- Allogene Therapeutics reported the first glimpse of clinical data for an experimental "off the shelf" cell therapy it has been developing for multiple myeloma, one of several similar treatments biotechs are advancing for the persistent and deadly blood cancer.
- In early results published ahead of the year's largest meeting on blood diseases, study investigators reported that five of 15 evaluable patients in a Phase 1 trial responded to treatment after a median of two months of follow-up, with the best response rate (60%) coming at the highest tested dose. Allogene also reported no instances of graft-versus-host disease, a key worry with a treatment that infuses patients with foreign cells.
- Still, one patient died shortly after treatment, an event investigators considered related to disease progression and a conditioning regimen the company uses to prep patients for their infusion with ALLO-715. That regimen includes an experimental antibody drug, ALLO-647, meant to boost the effectiveness of the company's cell therapies. Allogene's shares fell 13% on Wednesday.
Within the next couple years, the fast-moving treatment landscape for multiple myeloma could change with the approval of potentially two cell therapies for the deadly cancer.
Those treatments, from Bristol Myers Squibb and Johnson & Johnson, could present new options for patients whose multiple myeloma keeps coming back. The so-called CAR-T cell therapies they're developing re-engineer patients' own immune systems to attack tumor cells, specifically those that make a protein called BCMA. Each has shown promise in clinical testing. Bristol's candidate, being developed with Bluebird Bio, is currently under FDA review. J&J's, licensed from Legend Biotech, could soon follow before the end of 2020.
But before these treatments get to market, they're already facing the prospect of new competition from a group of companies developing allogeneic, or "off the shelf" approaches. Unlike the therapies from Bristol and J&J, allogeneic treatments modify cells from donors, an approach that could make CAR-T cell therapy — which has struggled commercially and requires a multi-week manufacturing and delivery process — more accessible. Allogene, CRISPR Therapeutics, Precision Biosciences and Poseida Therapeutics each have one in or close to their first human trials.
But allogeneic treatments, despite some early, encouraging results in lymphoma, have big questions to answer. It's unclear whether they'll be as effective and durable, for instance, as their autologous rivals. And a patient's immune system could reject a treatment based on foreign cells.
Clinical data disclosed by Allogene Wednesday are the first of many to come in multiple myeloma. Precision Bio, for instance, began enrolling patients in a Phase 1 study in June. CRISPR could produce the first results for its off-the-shelf candidate next year.
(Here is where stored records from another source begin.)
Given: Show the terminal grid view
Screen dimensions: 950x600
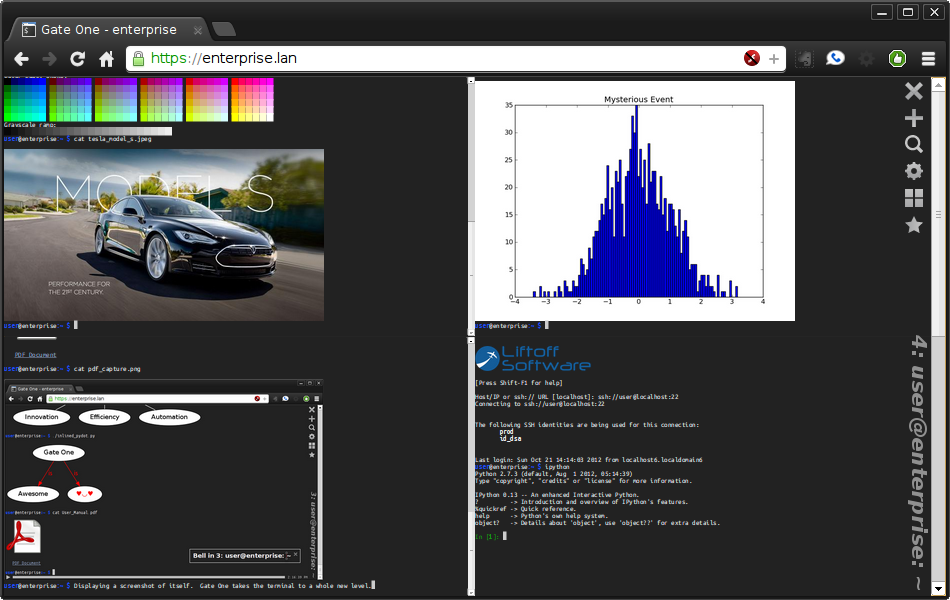Looking at the screenshot, I should (913, 198).
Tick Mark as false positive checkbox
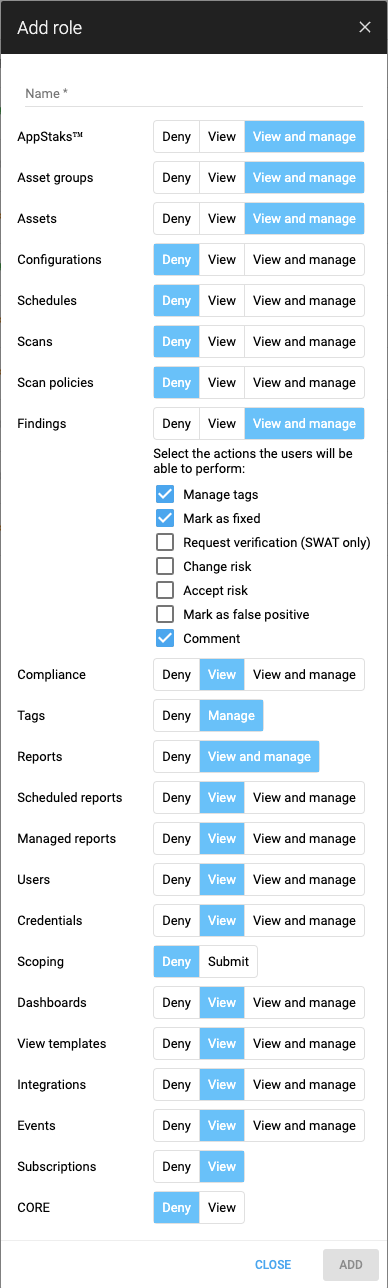This screenshot has width=388, height=1288. [165, 615]
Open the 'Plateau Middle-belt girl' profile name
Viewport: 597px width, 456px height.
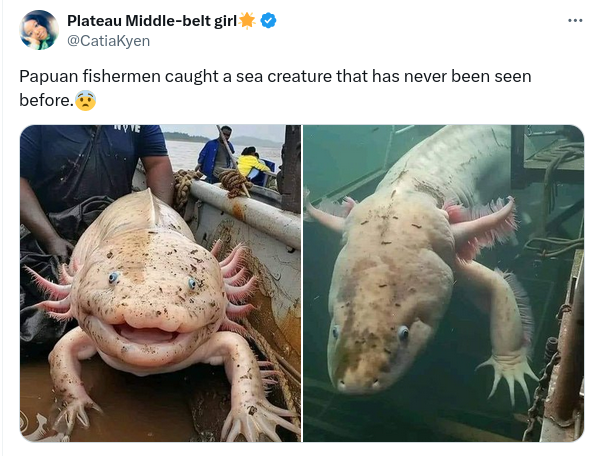152,21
The bar being set by CAR-T in myeloma, however, is high. Some 73% of heavily pretreated multiple myeloma patients responded to Bristol's treatment, ide-cel, in the Phase 2 study leading to its approval filing. Though it's difficult to compare drugs across trials, the response rate for J&J's rival has been even better so far.
The results Allogene is presenting don't meet that bar, but it should be noted that they come from an early trial the company is using to find the best dose and conditioning regimen to carry into further testing. Overall, five of 15 (33%) evaluable patients who had failed a median of five treatments had ongoing responses to ALLO-715 after two months of follow-up. Allogene noted that the results were better — three of five responses, including one patient with no trace of cancer — among those who got the highest dose tested.
The company didn't see any instances of graft-vs-host disease or neurological problems, and only mild to moderate cases of cytokine release syndrome — a common and potentially dangerous immune reaction to CAR-T treatment.
But four patients contracted potentially serious infections. One of them died, which study investigators blamed on "progressive disease" and one of the two conditioning regimens Allogene is testing. That regimen includes an antibody drug known as ALLO-647 that Allogene is also utilizing in testing of its experimental lymphoma treatment.
While acknowledging the "mixed" results, RBC Capital Markets analyst Issa Luca noted that many patients likely received "sub-therapeutic" doses of ALLO-715 and that patients have died in trials of Bluebird and J&J's treatments as well. Allogene also hasn't yet reported on those who got a high dose of ALLO-647, which appears to have helped boost results to the lymphoma cell therapy, known as ALLO-501, Luca wrote.
Allogene will present more detailed results, including data from five additional patients, at the American Society of Hematology's virtual meeting next month. The biotech noted that it is still enrolling patients at the higher doses.